**JOB:** Copy out word for word the lines in the entries below from the line containing "You are a GUI" through the line containing "Image resolution: width=1456", and give only those lines.

**DATA LISTING:**
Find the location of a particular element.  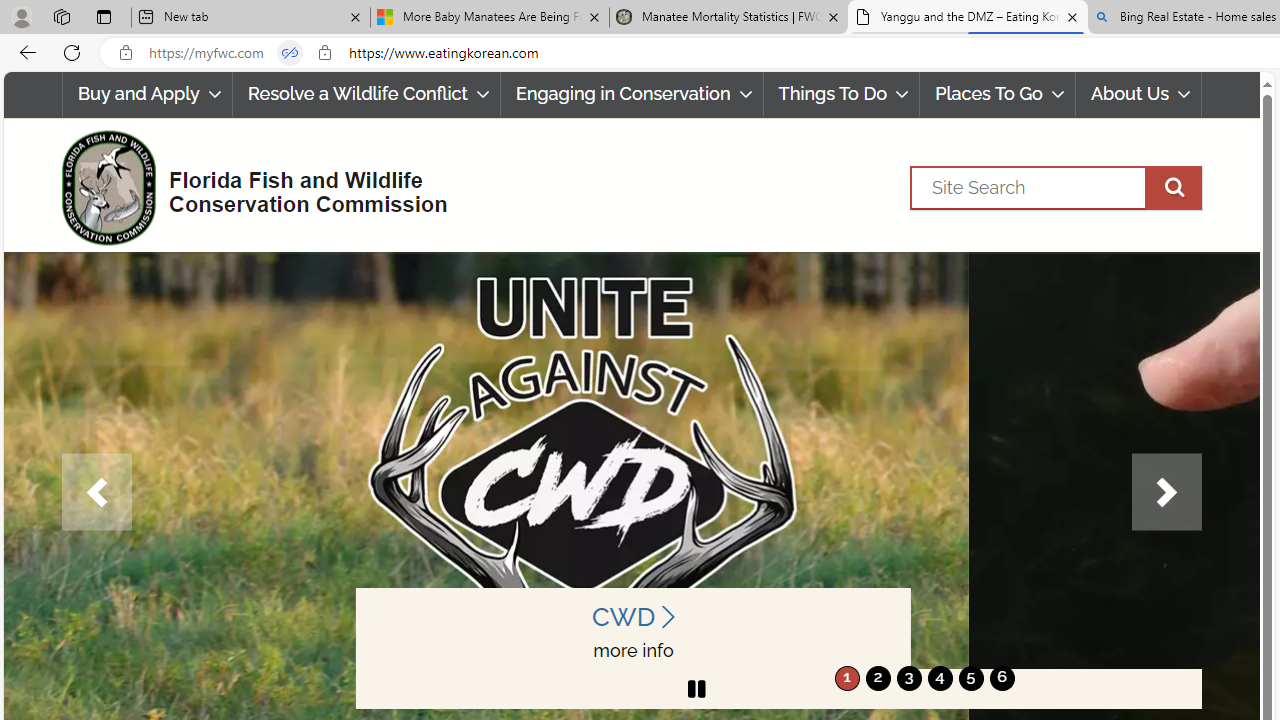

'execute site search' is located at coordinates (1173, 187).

--

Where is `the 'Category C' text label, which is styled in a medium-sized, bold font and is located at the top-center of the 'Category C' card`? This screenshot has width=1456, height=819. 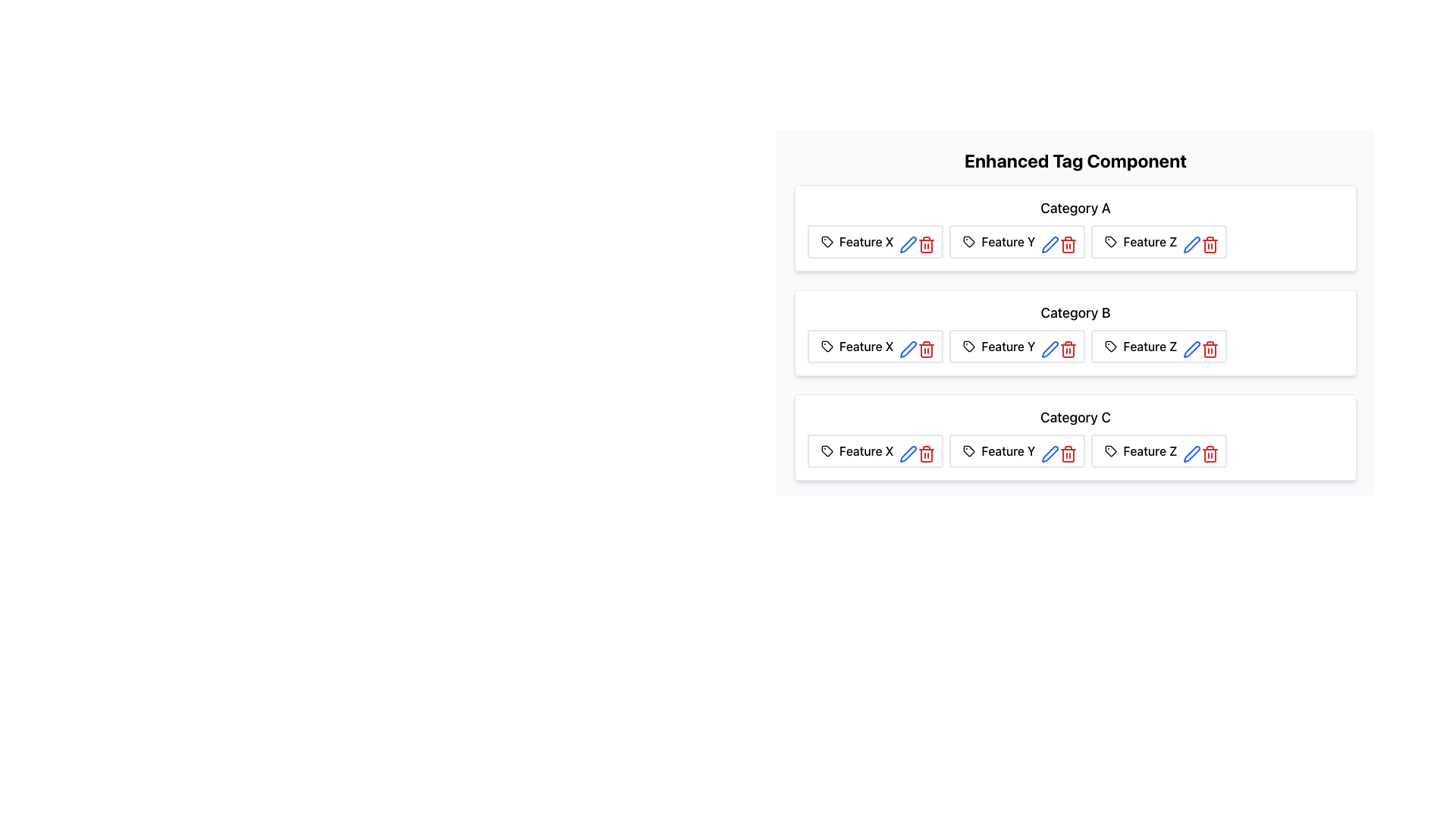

---

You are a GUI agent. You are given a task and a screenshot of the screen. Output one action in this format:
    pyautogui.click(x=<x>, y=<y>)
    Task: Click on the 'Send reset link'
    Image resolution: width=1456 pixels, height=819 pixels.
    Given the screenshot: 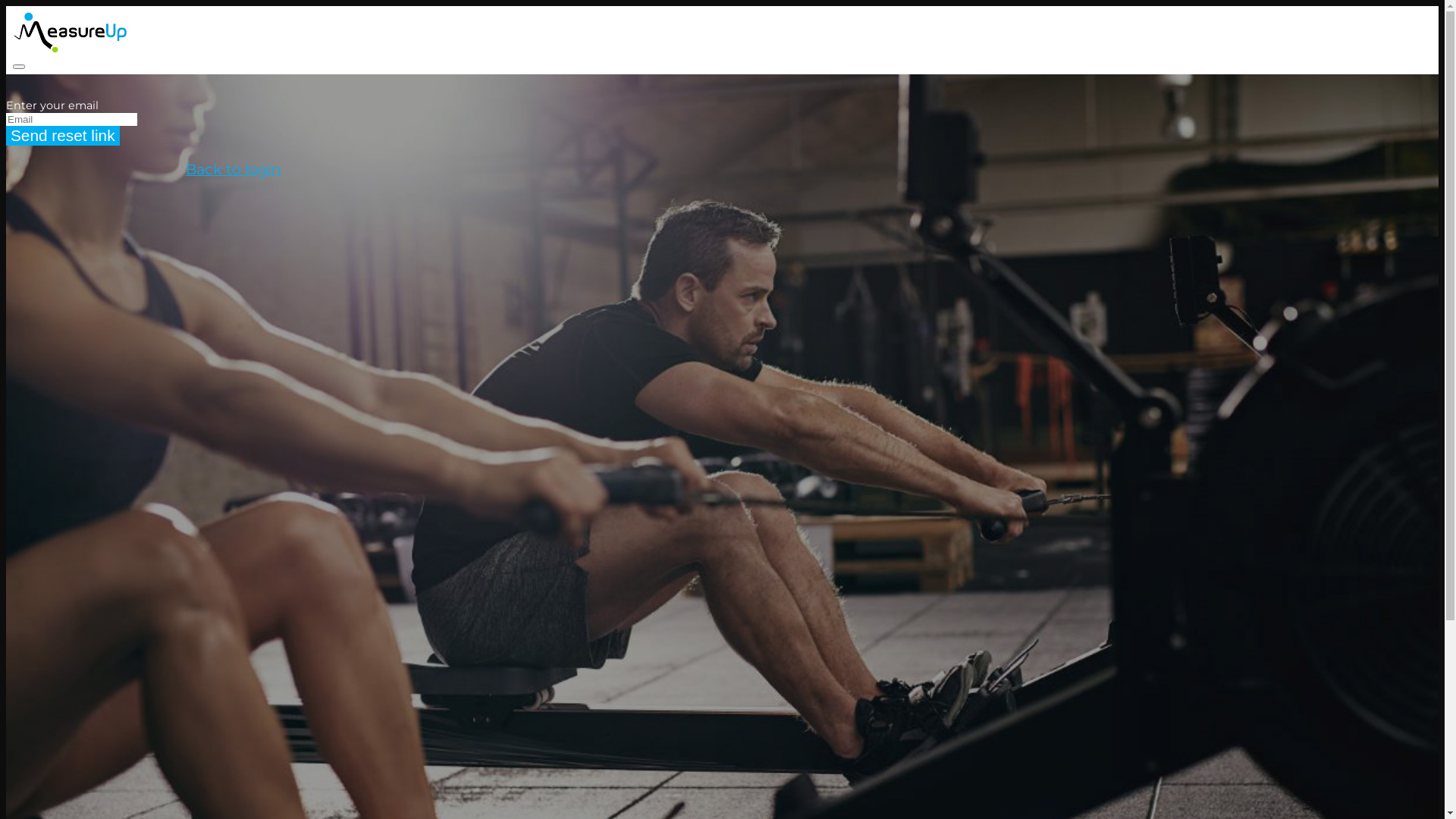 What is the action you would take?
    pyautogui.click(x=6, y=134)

**EXPECTED ANSWER:**
You are a GUI agent. You are given a task and a screenshot of the screen. Output one action in this format:
    pyautogui.click(x=<x>, y=<y>)
    Task: Click on the 'Send reset link'
    Image resolution: width=1456 pixels, height=819 pixels.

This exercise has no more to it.